Given instruction: Copy the records below without any change, starting at the line that contains "Locate an element" and continuing through the end of the records, both ends included. Leave out the pictures.

━━━ Provided material

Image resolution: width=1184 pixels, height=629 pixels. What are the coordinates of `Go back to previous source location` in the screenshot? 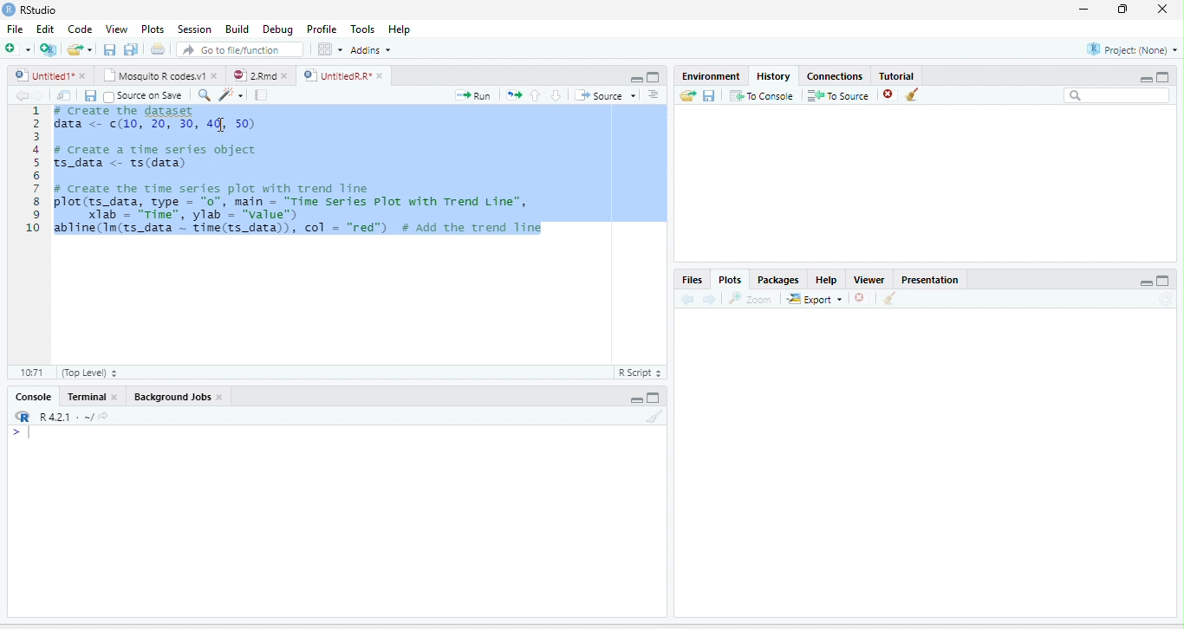 It's located at (19, 95).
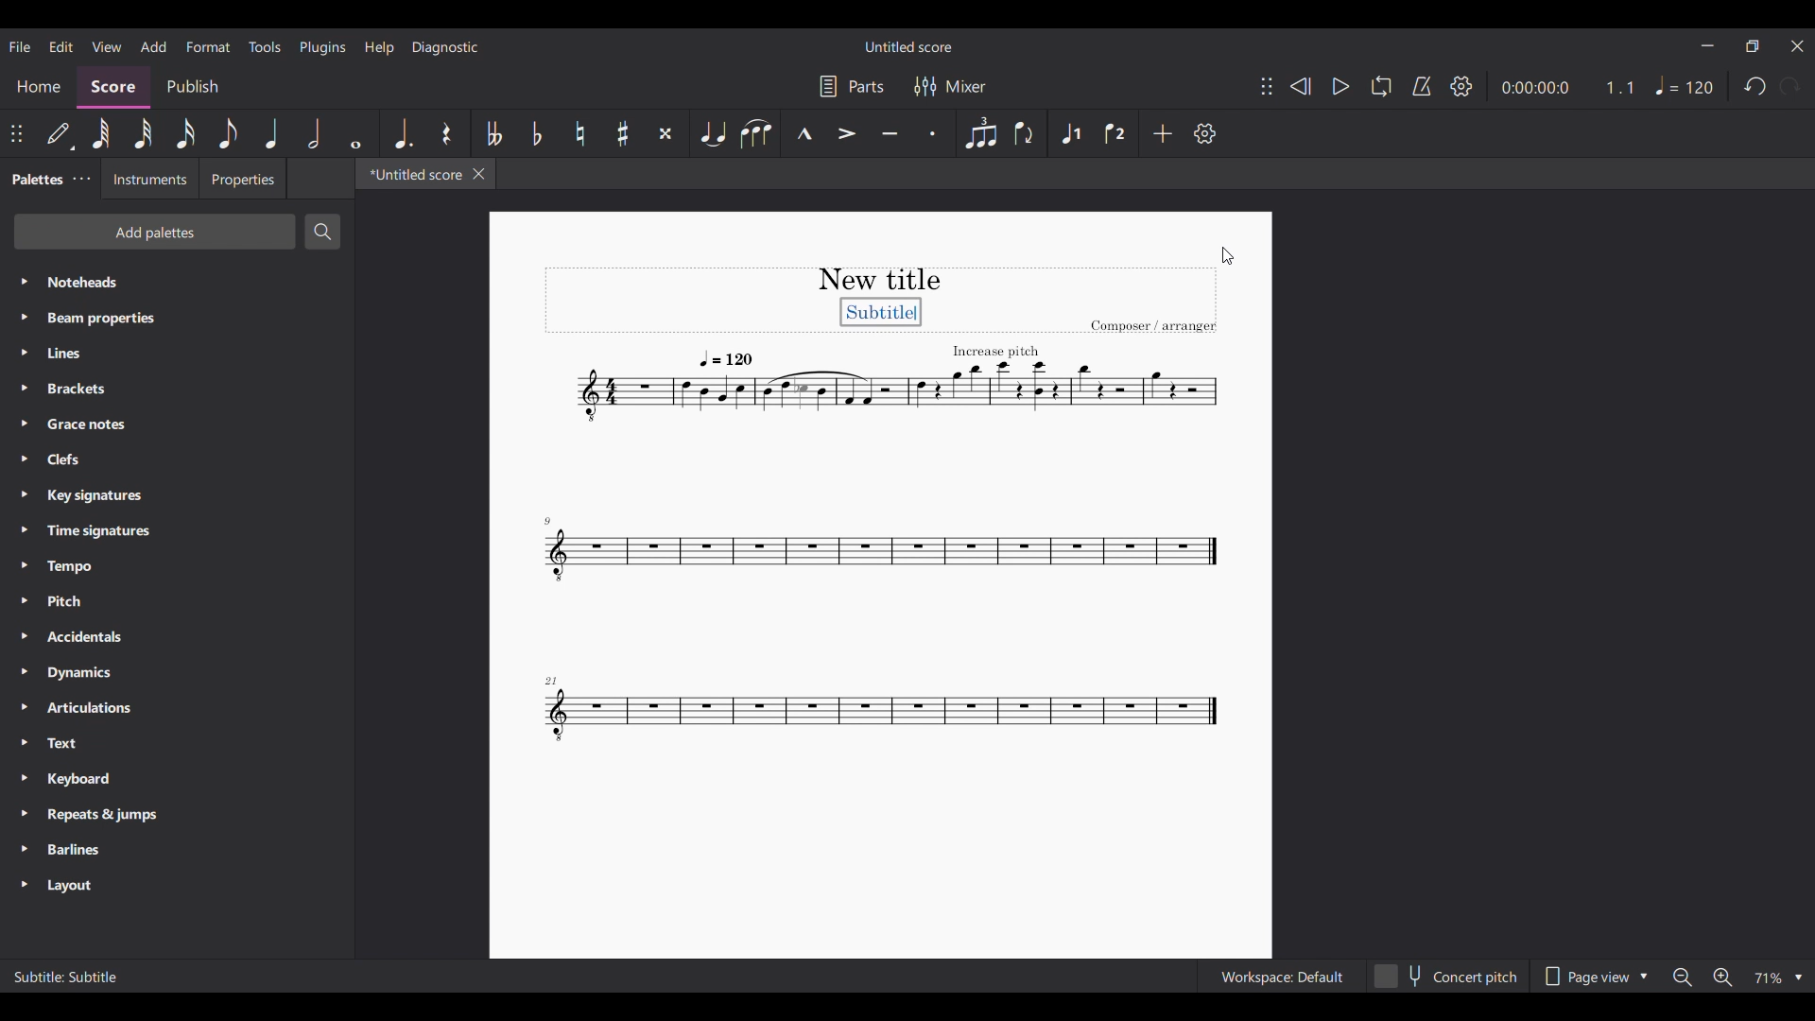 This screenshot has width=1815, height=1021. What do you see at coordinates (804, 134) in the screenshot?
I see `Marcato` at bounding box center [804, 134].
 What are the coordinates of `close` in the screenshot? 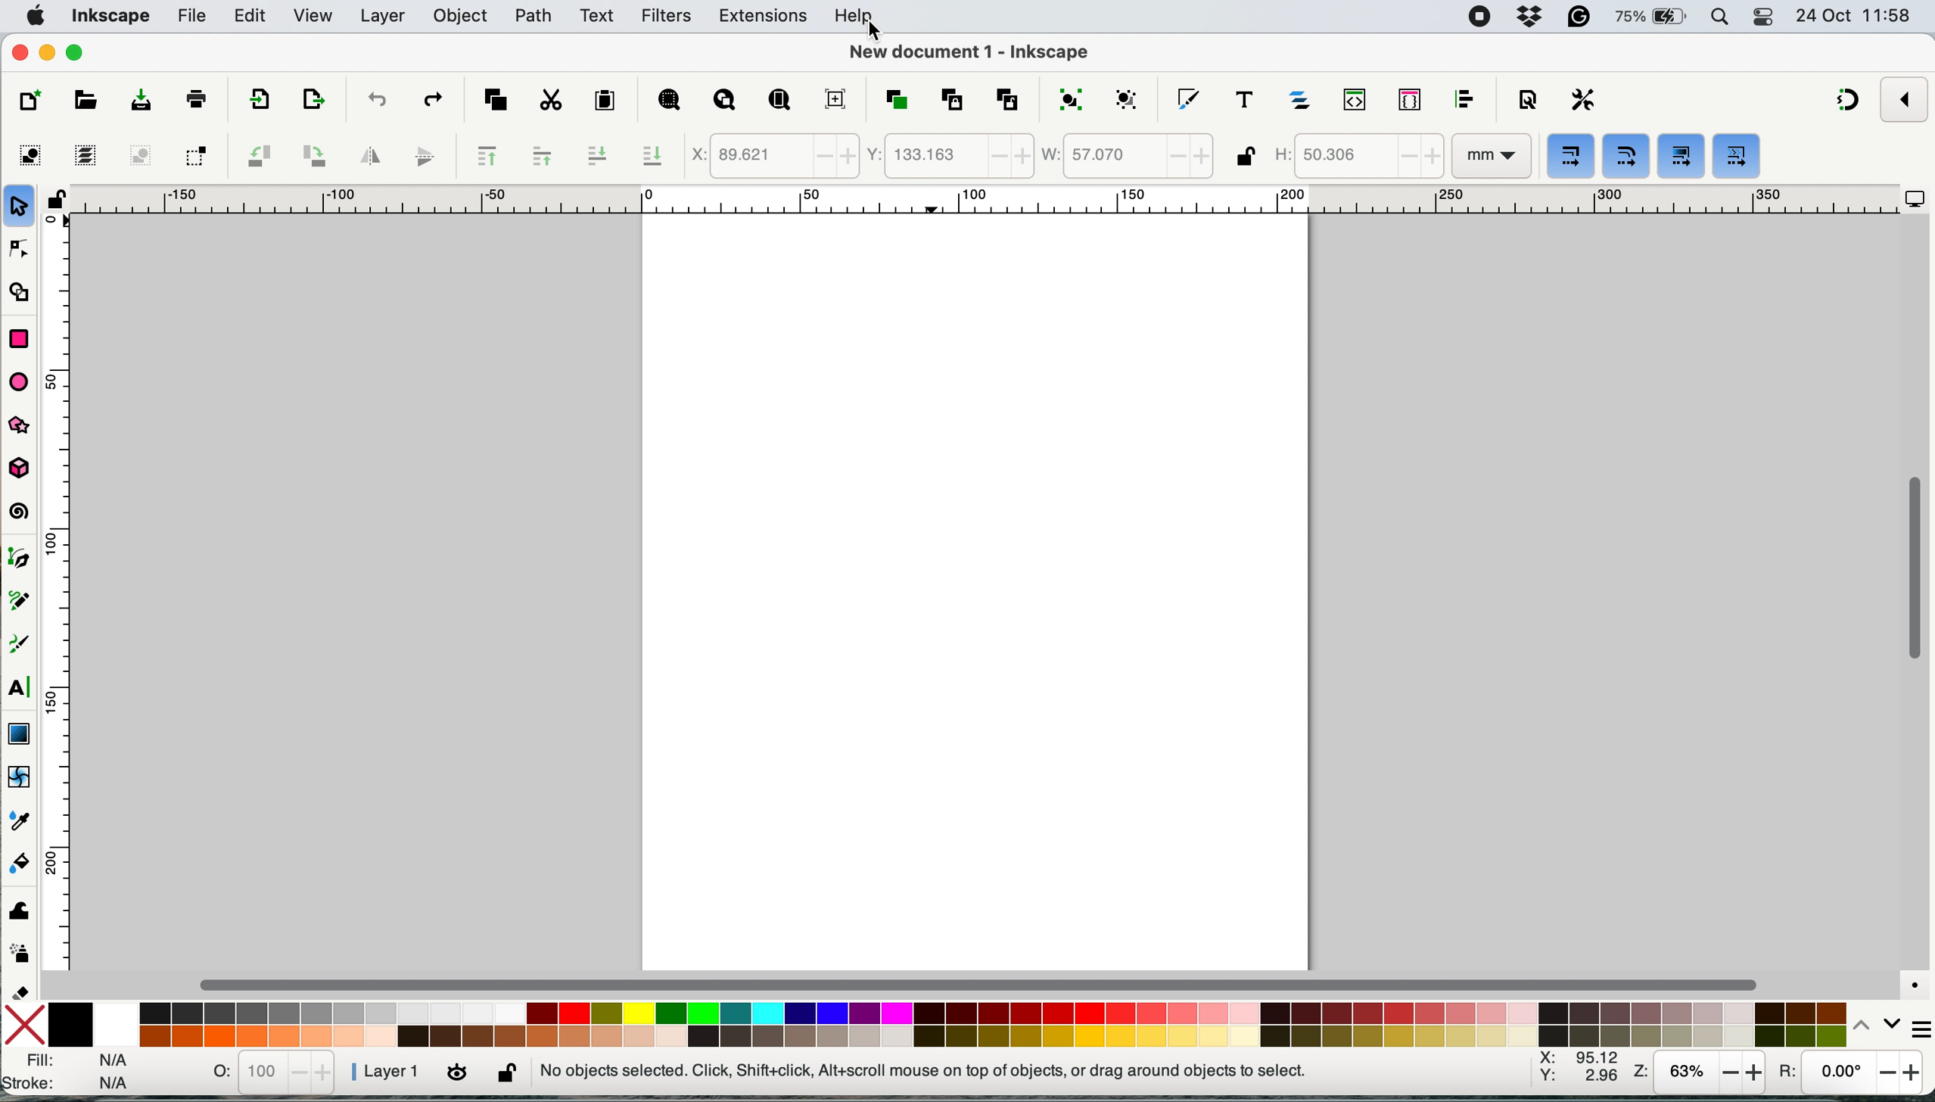 It's located at (27, 55).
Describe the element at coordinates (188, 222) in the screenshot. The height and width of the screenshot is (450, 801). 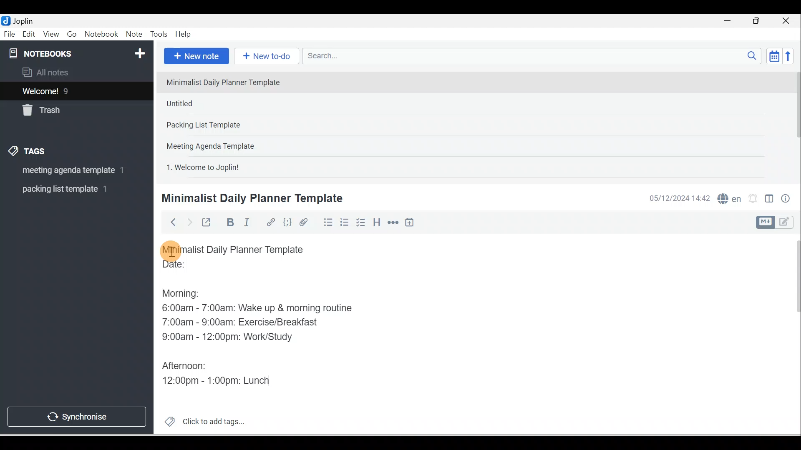
I see `Forward` at that location.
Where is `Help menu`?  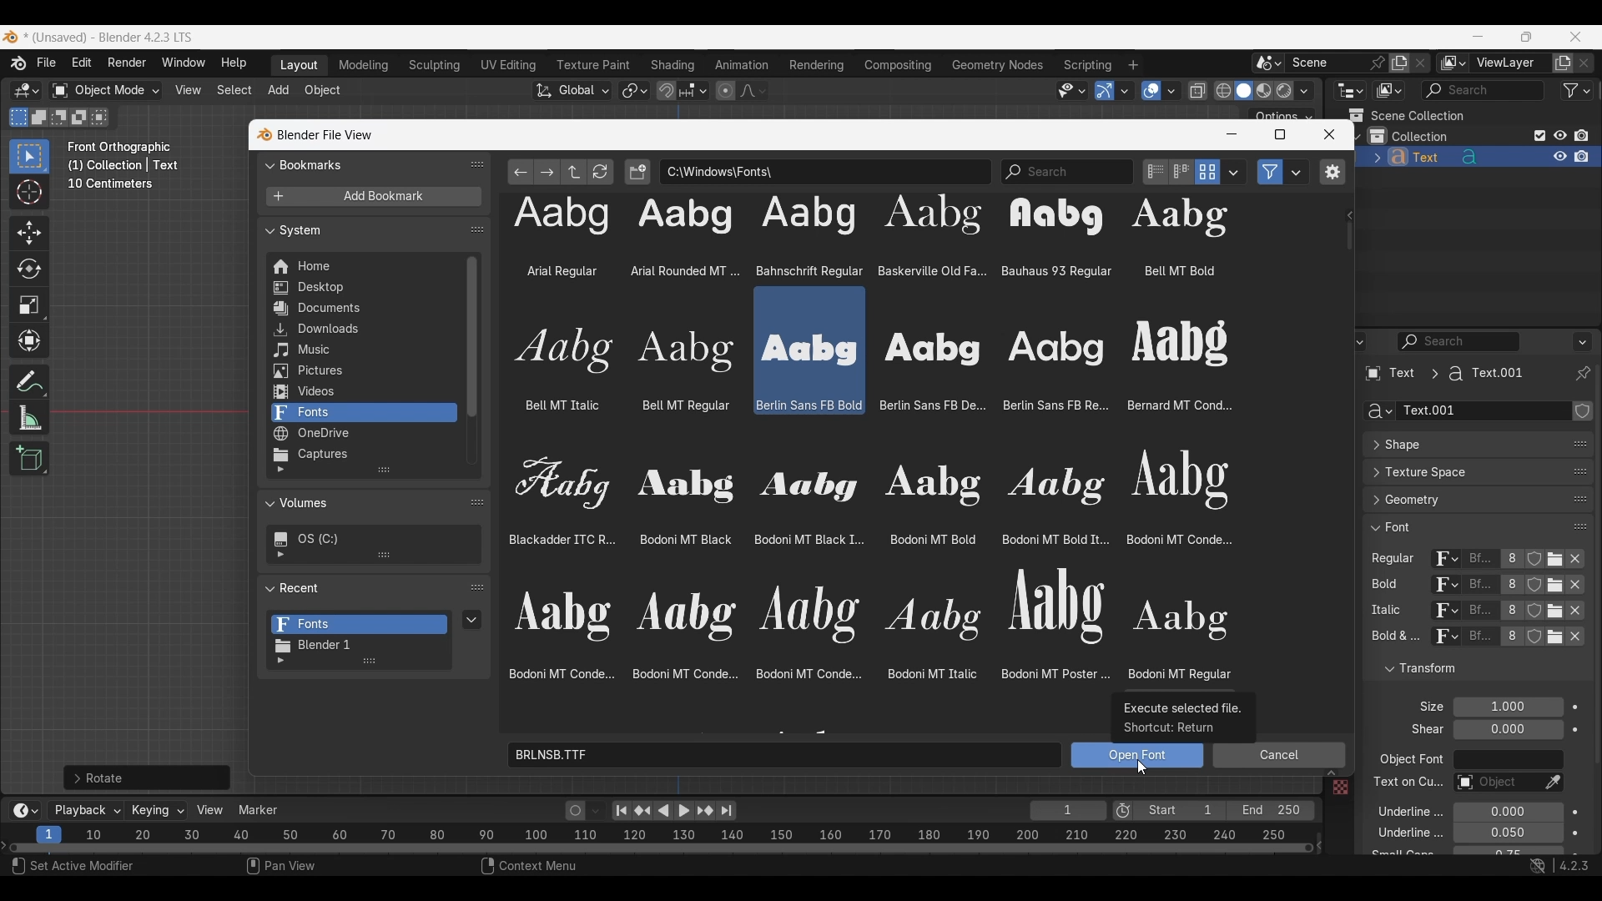
Help menu is located at coordinates (232, 63).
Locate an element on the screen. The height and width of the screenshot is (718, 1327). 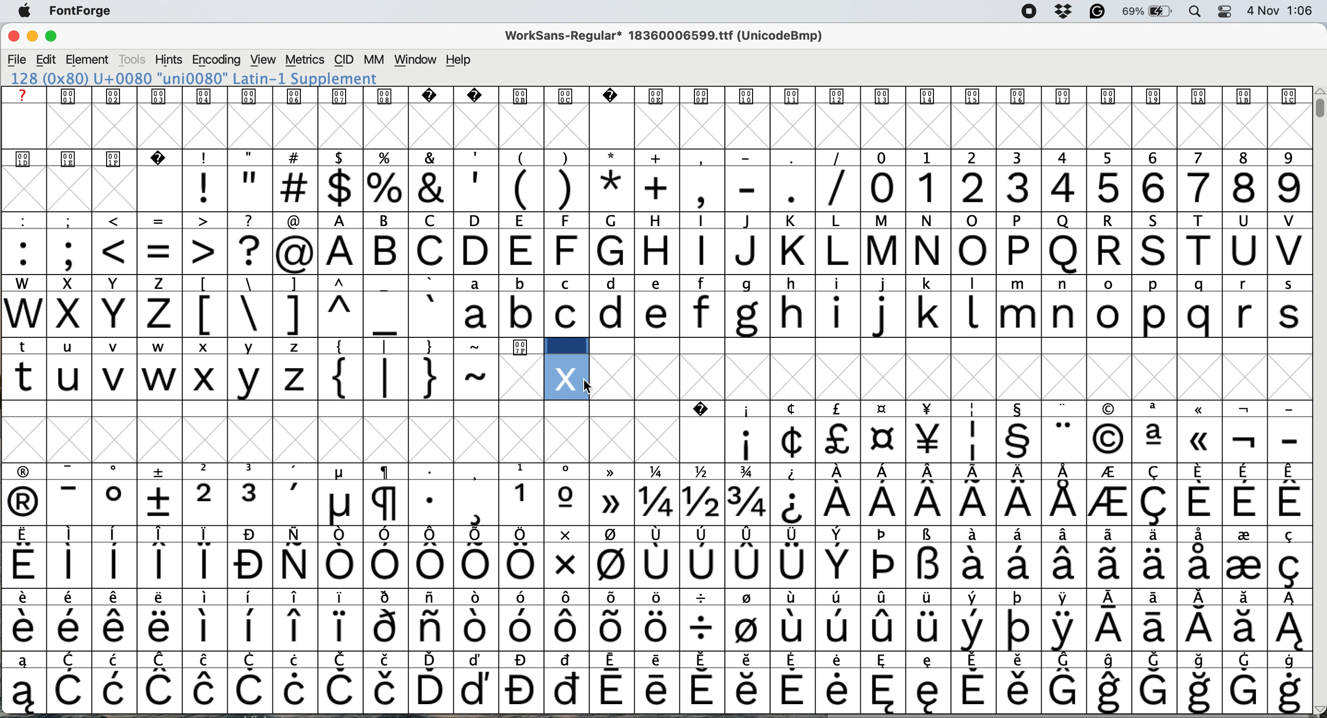
close is located at coordinates (13, 38).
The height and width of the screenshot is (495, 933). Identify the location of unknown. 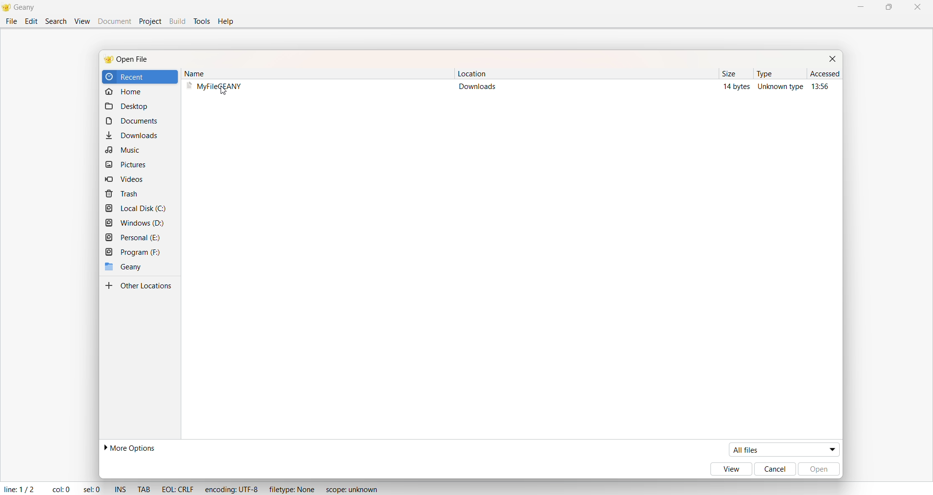
(780, 89).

━━━━━━

Correct output:
Locate an element on the screen. The height and width of the screenshot is (718, 1327). 
close is located at coordinates (13, 38).
The height and width of the screenshot is (495, 933). Identify the location of unknown. 
(780, 89).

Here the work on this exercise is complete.